**Fonte**
┄┄┄┄┄┄

Chi sono i baby pensionati

Nel recente bilancio sul sistema pensionistico italiano elaborato dal professor Alberto Brambilla, presidente del Centro studi e ricerche Itinerari Previdenziali, emerge che i baby pensionati in Italia siano, come detto, quasi 400mila. Si tratta di un gruppo costituito da persone andate in media in pensione a 36,4 anni se uomini e a 39,5 se donne. Una grande differenza rispetto a quanto avvenuto più di recente, nel 2023, con l’età per la pensione di vecchiaia arrivata a 67,5 anni, a 615,5 anni per le anticipate e i prepensionamenti, a 55,7 per quelle di invalidità e a 77,7 anni per le prestazioni ai superstiti degli uomini del settore privato.

┄┄┄┄┄┄

**Dati di partenza**
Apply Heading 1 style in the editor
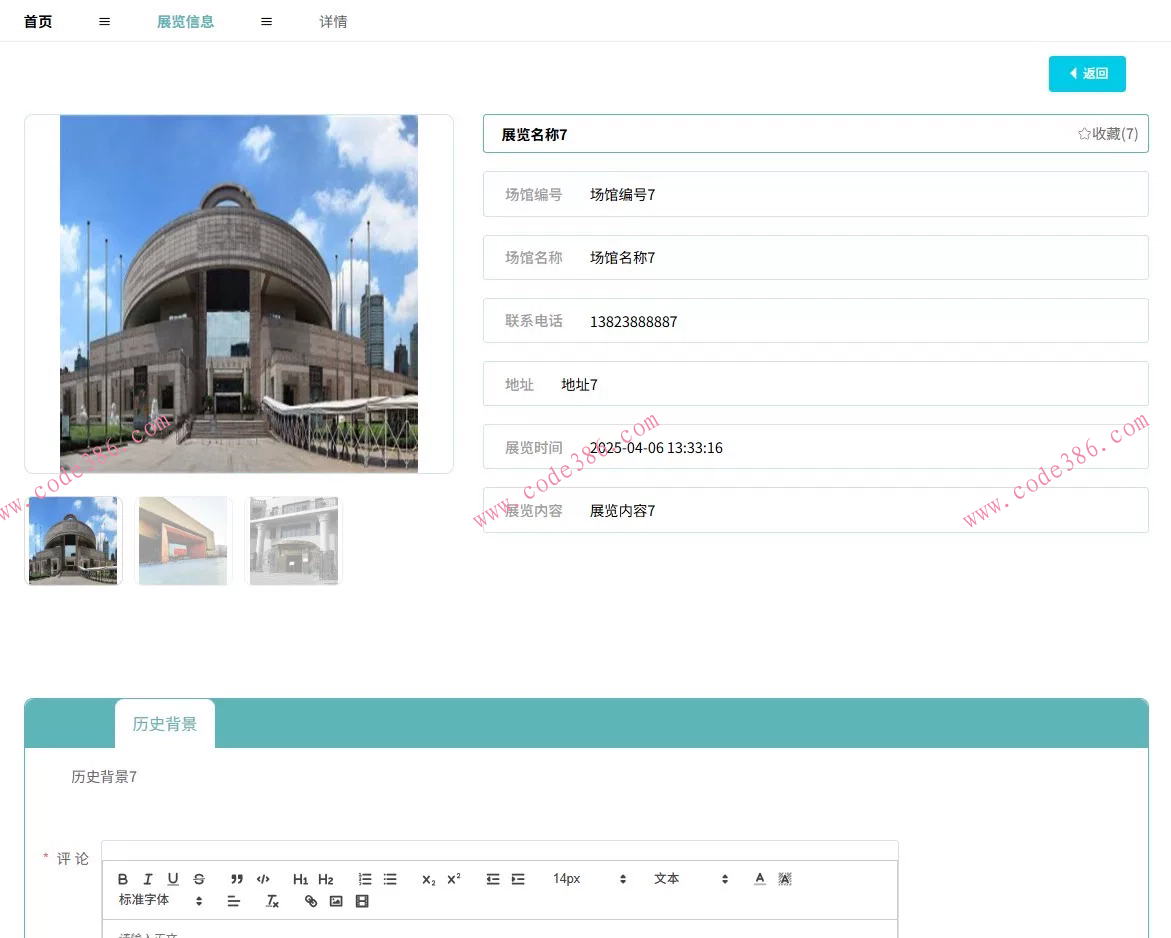This screenshot has width=1171, height=938. tap(301, 879)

┄┄┄┄┄┄

**Consegne**
[a] Indica se ciascuna affermazione concorda con il testo sui baby pensionati, rispondendo sì o no e citando le parole decisive del testo: (i) gli uomini sono andati in pensione in media a 36,4 anni; (ii) le donne sono andate in pensione in media a 36,4 anni; (iii) il bilancio è stato elaborato da Alberto Brambilla.
[b] Trascrivi dal testo sui baby pensionati il passo compreso tra «Chi sono i baby» e «del settore privato.», estremi inclusi.
[c] Secondo il testo sui baby pensionati, di quale centro è presidente Alberto Brambilla?

**Soluzioni**
[a]
(i) Sì: «persone andate in media in pensione a 36,4 anni se uomini».
(ii) No: «a 39,5 se donne».
(iii) Sì: «elaborato dal professor Alberto Brambilla».

[b]
Chi sono i baby pensionati

Nel recente bilancio sul sistema pensionistico italiano elaborato dal professor Alberto Brambilla, presidente del Centro studi e ricerche Itinerari Previdenziali, emerge che i baby pensionati in Italia siano, come detto, quasi 400mila. Si tratta di un gruppo costituito da persone andate in media in pensione a 36,4 anni se uomini e a 39,5 se donne. Una grande differenza rispetto a quanto avvenuto più di recente, nel 2023, con l’età per la pensione di vecchiaia arrivata a 67,5 anni, a 615,5 anni per le anticipate e i prepensionamenti, a 55,7 per quelle di invalidità e a 77,7 anni per le prestazioni ai superstiti degli uomini del settore privato.

[c] Del Centro studi e ricerche Itinerari Previdenziali.